Jalaluddin Rumi: Mengetuk Kerinduan dengan Tarian
“Setiap zarah menari di daratan atau di atas angin berhembusan”—Jalaluddin Rumi
Jalaluddin Rumi Muhammad bin Bahauddin Walad bin Hasin bin Al-Khattabi al-Bakri atau yang akrab dikenal dengan Maulana Jalaluddin Rumi merupakan seorang sufi besar. Ia lahir di Balk Afganistan pada 30 September 1207 M atau 6 Rabiul awal 604 H. Kelahiran Rumi diwarnai dengan kedatangan tentara Mongol, yang mengakibatkan keluarganya berpindah-pindah tempat, mulai dari Samarkand, Waksh, Damaskus sampai menetap di Konya, Anatolia Tengah (Rumi, 2018).

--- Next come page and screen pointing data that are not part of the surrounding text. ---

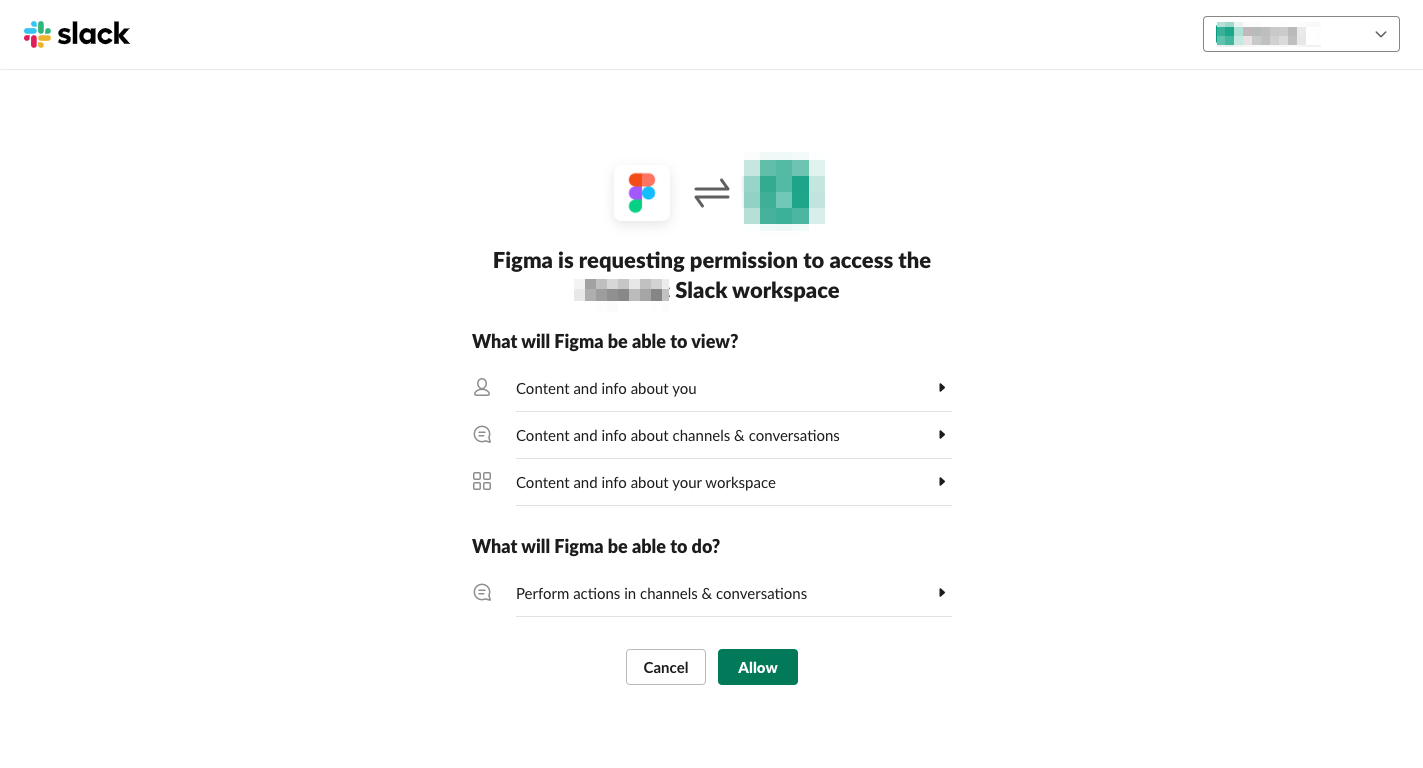
Task: Click the Cancel button
Action: (x=665, y=666)
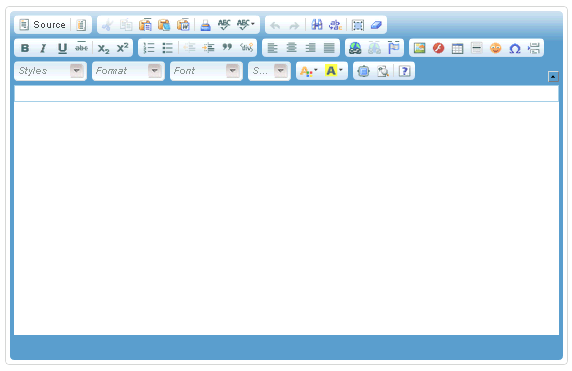Insert a Flash object

pyautogui.click(x=438, y=48)
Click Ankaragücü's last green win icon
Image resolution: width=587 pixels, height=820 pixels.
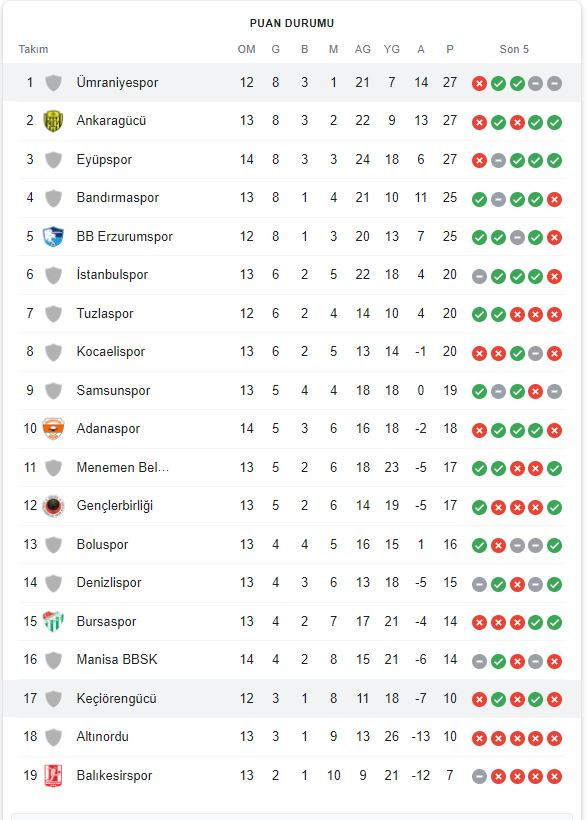pyautogui.click(x=555, y=122)
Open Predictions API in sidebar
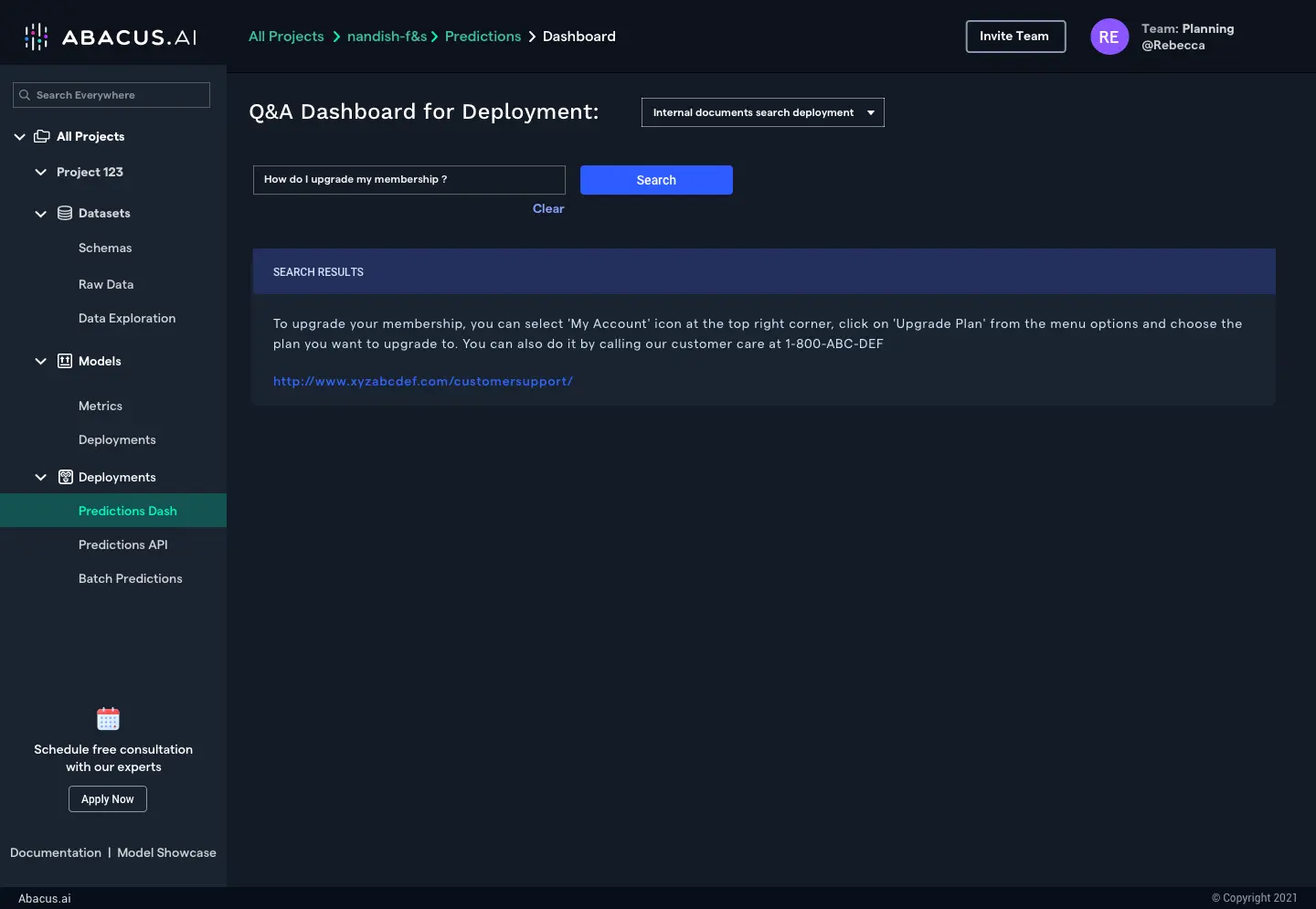 123,544
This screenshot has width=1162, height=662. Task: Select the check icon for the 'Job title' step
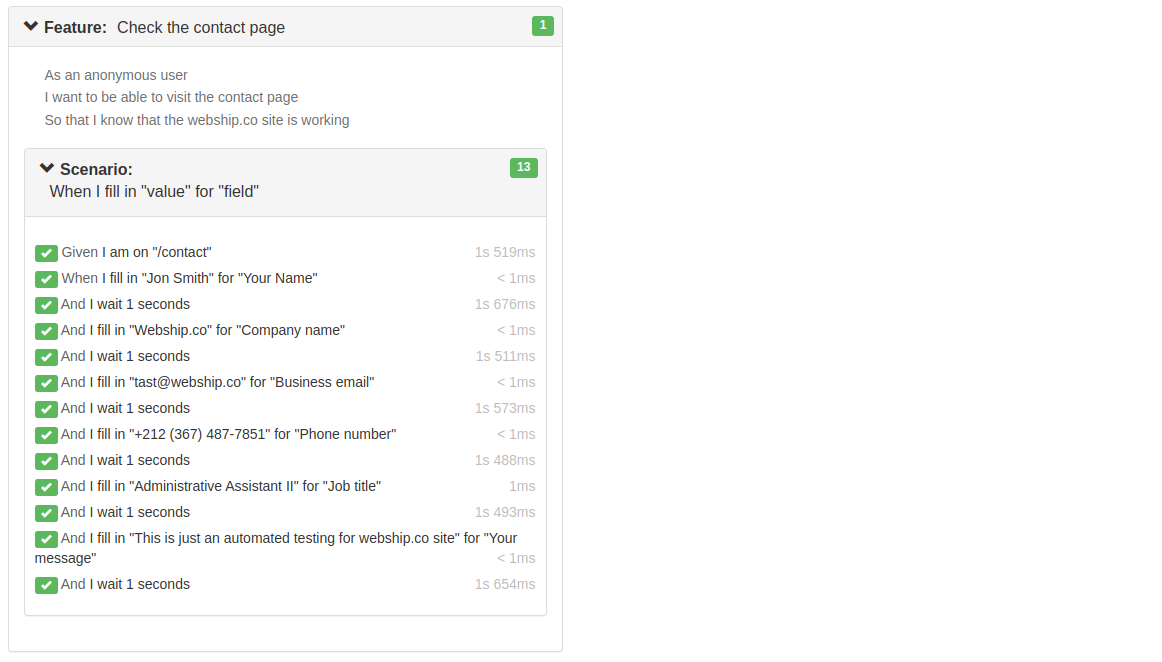click(x=46, y=486)
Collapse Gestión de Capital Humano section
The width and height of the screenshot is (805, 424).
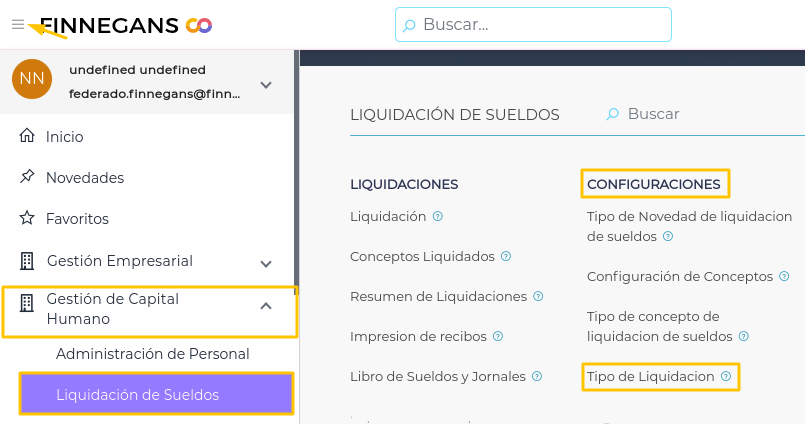[266, 306]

Melalui garis keturunan ibunya Mu’mina Khatun, nasab Maulana Jalaluddin Rumi jika ditarik ke atas sampai kepada khalifah Islam keempat, yakni Ali bin Abi Thalib. Sedangkan jika dirunut melalui ayahnya Muhammad Bahauddin Walad, nasab Maulana Jalaluddin Rumi sampai ke khalifah Islam pertama Abu Bakar. Di Konya, Rumi tumbuh besar dan memiliki kecakapan dalam ilmu pengetahuan sehingga ia diberi gelar “Maulana” yang berarti Tuan Kami. Kecakapan dan kemasyhuran Rumi tidak lepas dari pengaruh dua guru yang mengajarinya banyak hal, pertama ayahnya sendiri Bahauddin Walad, dan kedua Syamsuddin At-Tabriz (Andriyani, 2017).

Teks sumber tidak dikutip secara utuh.